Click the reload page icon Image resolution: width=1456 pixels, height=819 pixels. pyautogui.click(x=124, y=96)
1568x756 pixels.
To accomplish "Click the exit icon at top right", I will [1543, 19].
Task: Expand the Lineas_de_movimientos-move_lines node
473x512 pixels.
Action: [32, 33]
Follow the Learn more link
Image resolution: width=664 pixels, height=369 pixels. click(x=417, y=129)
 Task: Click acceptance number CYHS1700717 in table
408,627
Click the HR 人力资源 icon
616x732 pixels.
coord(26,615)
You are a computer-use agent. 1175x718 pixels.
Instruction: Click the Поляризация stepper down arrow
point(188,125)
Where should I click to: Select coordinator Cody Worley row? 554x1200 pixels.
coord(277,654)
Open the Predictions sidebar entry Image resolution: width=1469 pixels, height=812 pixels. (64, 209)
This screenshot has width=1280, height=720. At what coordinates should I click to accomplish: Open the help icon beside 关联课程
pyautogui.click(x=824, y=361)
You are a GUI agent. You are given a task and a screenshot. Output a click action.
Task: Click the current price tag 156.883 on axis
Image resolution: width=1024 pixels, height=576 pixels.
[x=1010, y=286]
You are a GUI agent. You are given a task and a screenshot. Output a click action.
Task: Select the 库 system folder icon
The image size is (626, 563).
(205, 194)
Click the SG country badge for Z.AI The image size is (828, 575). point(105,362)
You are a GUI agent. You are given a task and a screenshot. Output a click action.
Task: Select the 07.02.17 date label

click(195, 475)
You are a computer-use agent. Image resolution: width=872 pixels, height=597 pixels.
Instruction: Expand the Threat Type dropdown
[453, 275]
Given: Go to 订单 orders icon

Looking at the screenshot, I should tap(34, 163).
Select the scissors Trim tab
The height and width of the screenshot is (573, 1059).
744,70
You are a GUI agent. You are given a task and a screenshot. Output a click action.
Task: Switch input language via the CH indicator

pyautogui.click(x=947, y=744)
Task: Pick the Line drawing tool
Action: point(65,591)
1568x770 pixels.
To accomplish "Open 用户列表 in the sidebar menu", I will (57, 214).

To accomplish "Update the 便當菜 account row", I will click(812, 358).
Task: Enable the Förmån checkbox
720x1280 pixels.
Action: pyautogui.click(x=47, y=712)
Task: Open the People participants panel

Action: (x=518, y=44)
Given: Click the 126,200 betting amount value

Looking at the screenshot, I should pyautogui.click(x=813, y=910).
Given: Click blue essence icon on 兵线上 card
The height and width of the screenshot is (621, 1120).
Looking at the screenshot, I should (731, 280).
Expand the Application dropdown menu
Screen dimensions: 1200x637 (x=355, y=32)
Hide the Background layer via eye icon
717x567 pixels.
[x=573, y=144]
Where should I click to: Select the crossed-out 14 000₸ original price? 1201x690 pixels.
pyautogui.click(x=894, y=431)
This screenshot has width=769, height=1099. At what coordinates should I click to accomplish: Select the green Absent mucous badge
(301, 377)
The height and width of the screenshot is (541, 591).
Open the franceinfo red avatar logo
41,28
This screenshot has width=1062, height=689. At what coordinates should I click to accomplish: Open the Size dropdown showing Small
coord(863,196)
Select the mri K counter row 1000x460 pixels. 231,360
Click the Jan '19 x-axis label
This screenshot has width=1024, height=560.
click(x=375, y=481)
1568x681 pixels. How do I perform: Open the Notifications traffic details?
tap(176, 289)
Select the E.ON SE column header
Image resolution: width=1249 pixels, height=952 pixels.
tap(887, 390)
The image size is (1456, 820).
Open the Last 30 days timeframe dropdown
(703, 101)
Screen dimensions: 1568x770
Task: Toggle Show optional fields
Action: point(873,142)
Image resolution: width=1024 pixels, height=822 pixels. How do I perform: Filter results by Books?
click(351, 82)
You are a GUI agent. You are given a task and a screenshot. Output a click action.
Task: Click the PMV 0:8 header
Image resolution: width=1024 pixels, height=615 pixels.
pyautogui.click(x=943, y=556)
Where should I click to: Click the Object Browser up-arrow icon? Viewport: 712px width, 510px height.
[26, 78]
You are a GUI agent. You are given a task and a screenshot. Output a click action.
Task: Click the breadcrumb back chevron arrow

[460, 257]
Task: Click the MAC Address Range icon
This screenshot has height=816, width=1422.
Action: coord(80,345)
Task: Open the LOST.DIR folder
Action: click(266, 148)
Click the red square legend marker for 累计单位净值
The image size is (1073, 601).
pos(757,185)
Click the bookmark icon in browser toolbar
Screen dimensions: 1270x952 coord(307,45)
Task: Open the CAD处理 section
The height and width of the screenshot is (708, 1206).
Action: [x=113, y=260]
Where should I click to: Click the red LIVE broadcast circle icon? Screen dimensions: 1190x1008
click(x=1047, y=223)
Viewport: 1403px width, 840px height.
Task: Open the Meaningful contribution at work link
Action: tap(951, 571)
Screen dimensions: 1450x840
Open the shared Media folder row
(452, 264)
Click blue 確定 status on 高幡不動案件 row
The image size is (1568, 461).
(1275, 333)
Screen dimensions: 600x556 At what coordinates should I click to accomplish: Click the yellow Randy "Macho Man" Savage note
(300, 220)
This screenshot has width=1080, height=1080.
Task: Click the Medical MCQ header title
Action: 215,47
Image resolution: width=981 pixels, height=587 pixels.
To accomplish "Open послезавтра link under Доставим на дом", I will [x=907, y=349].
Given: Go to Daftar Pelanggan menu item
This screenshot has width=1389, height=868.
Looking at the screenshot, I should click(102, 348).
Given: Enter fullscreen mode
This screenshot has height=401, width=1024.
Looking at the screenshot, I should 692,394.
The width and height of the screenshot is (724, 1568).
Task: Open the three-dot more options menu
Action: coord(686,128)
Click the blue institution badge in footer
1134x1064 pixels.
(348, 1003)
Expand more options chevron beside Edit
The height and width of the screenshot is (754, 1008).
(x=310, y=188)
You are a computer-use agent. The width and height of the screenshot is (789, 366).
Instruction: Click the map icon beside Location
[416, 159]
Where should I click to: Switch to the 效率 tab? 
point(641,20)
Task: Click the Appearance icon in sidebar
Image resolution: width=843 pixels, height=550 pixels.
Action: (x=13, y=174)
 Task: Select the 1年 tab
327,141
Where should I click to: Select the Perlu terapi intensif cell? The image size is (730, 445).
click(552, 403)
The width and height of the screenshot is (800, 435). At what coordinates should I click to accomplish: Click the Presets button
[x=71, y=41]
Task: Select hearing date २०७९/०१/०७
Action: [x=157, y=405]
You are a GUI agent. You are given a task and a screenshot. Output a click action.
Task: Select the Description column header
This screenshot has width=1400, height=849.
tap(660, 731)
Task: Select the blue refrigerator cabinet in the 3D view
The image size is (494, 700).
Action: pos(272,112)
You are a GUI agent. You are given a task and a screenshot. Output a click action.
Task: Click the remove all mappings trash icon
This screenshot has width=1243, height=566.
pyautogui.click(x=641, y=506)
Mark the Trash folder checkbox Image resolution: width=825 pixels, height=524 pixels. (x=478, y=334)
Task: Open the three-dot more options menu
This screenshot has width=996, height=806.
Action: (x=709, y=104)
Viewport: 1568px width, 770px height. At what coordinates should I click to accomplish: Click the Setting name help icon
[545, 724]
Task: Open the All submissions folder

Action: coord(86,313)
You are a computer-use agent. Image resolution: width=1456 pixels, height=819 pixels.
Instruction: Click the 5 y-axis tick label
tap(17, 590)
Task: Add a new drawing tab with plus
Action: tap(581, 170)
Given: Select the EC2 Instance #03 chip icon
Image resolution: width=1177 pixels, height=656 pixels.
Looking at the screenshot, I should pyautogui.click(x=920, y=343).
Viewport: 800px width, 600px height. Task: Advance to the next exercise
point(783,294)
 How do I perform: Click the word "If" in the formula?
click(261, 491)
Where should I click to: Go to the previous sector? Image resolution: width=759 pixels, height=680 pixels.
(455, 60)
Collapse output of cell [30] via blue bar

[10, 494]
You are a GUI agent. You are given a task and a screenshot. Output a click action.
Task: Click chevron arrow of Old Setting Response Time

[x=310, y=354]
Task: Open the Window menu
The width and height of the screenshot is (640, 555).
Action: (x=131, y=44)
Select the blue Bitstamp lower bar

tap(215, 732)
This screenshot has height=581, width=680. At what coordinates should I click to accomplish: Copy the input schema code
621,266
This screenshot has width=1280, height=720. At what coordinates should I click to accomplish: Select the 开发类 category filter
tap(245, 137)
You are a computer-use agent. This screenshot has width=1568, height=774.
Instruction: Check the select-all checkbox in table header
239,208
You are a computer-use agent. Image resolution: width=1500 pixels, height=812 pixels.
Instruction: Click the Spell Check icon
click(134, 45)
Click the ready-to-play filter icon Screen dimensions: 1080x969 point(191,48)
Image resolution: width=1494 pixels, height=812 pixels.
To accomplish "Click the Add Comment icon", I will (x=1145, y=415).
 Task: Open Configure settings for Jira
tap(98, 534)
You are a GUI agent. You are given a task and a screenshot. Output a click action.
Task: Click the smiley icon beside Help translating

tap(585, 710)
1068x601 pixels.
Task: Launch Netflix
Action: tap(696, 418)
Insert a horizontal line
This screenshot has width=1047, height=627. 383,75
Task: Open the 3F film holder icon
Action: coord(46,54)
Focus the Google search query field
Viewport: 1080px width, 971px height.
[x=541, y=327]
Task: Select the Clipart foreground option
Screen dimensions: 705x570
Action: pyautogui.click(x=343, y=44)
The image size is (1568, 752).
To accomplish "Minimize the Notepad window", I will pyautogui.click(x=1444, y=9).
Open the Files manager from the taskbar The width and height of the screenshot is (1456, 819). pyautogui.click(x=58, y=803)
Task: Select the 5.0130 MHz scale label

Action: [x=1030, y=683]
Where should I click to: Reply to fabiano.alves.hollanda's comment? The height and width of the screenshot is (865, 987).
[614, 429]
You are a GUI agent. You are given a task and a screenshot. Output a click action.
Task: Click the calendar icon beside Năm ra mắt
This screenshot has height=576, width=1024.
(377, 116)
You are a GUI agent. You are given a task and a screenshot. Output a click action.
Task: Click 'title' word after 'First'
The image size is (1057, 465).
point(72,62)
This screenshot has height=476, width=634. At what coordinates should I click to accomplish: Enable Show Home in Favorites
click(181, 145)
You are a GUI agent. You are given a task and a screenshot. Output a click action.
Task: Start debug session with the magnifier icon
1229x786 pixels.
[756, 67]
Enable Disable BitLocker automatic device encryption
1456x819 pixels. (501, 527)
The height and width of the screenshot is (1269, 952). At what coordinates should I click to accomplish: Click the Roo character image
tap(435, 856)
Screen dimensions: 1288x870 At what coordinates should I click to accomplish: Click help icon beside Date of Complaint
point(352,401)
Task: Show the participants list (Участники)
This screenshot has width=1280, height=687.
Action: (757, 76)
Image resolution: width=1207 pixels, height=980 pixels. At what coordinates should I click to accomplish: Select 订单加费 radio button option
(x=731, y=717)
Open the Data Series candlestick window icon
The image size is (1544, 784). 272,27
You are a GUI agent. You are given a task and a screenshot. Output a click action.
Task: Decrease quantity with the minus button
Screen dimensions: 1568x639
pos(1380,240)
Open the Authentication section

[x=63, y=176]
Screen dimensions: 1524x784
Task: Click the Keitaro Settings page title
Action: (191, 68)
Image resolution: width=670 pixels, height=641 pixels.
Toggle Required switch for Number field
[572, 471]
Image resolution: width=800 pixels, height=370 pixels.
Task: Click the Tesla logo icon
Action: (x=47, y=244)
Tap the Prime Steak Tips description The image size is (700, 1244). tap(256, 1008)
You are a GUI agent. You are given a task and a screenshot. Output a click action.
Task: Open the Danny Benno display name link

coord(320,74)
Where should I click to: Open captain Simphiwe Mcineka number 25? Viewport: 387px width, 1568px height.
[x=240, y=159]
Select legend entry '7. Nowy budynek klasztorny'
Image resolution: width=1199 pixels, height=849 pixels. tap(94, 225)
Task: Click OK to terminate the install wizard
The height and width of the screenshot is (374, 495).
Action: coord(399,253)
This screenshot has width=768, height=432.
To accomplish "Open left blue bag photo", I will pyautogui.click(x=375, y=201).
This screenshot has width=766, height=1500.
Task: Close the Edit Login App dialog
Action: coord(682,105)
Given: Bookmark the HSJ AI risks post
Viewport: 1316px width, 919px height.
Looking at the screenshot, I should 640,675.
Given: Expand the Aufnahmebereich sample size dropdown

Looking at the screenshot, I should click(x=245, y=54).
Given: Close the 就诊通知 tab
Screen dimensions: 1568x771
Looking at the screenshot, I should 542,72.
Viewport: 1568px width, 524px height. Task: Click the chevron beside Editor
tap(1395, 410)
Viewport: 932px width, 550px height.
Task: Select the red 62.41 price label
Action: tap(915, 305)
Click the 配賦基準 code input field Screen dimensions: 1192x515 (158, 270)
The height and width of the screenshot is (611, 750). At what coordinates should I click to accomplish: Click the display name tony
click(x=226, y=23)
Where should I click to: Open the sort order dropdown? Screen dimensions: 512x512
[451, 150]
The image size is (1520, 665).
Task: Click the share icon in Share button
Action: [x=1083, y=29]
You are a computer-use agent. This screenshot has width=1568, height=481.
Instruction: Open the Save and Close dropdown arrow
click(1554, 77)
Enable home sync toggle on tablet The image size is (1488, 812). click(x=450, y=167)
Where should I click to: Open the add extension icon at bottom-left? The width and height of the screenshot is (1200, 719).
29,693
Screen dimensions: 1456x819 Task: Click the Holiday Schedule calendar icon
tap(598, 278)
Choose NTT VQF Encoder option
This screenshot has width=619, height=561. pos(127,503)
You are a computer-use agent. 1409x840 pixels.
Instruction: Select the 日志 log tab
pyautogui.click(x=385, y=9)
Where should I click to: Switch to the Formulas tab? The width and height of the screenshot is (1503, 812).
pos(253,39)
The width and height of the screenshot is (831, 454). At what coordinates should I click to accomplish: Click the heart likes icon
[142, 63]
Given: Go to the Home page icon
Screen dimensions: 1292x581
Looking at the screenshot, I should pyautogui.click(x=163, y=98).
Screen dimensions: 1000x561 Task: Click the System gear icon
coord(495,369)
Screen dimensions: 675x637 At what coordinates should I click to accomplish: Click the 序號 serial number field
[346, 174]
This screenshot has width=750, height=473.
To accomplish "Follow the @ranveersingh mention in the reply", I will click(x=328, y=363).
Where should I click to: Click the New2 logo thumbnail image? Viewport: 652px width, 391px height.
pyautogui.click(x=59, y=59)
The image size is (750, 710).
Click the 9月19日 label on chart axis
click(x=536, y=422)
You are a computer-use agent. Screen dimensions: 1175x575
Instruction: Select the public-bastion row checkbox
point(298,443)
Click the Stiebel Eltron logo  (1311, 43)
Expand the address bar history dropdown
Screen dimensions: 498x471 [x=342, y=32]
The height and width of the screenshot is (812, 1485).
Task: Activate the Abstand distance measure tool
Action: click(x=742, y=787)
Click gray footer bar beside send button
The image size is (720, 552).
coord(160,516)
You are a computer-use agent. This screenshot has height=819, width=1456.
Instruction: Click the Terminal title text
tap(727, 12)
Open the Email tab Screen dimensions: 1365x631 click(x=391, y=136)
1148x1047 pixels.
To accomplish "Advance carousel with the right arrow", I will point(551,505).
● ● ●
(Directions for this task) Can you recast the records above as a JSON list of strings, one string per line with blank lines omitted, starting at the first line and running up to and including the line with "pyautogui.click(x=824, y=361)"?

(Response)
[
  "Click the reload page icon Image resolution: width=1456 pixels, height=819 pixels. pyautogui.click(x=124, y=96)",
  "1568x756 pixels.",
  "To accomplish \"Click the exit icon at top right\", I will [1543, 19].",
  "Task: Expand the Lineas_de_movimientos-move_lines node",
  "473x512 pixels.",
  "Action: [32, 33]",
  "Follow the Learn more link",
  "Image resolution: width=664 pixels, height=369 pixels. click(x=417, y=129)",
  " Task: Click acceptance number CYHS1700717 in table",
  "408,627",
  "Click the HR 人力资源 icon",
  "616x732 pixels.",
  "coord(26,615)",
  "You are a computer-use agent. 1175x718 pixels.",
  "Instruction: Click the Поляризация stepper down arrow",
  "point(188,125)",
  "Where should I click to: Select coordinator Cody Worley row? 554x1200 pixels.",
  "coord(277,654)",
  "Open the Predictions sidebar entry Image resolution: width=1469 pixels, height=812 pixels. (64, 209)",
  "This screenshot has width=1280, height=720. At what coordinates should I click to accomplish: Open the help icon beside 关联课程",
  "pyautogui.click(x=824, y=361)"
]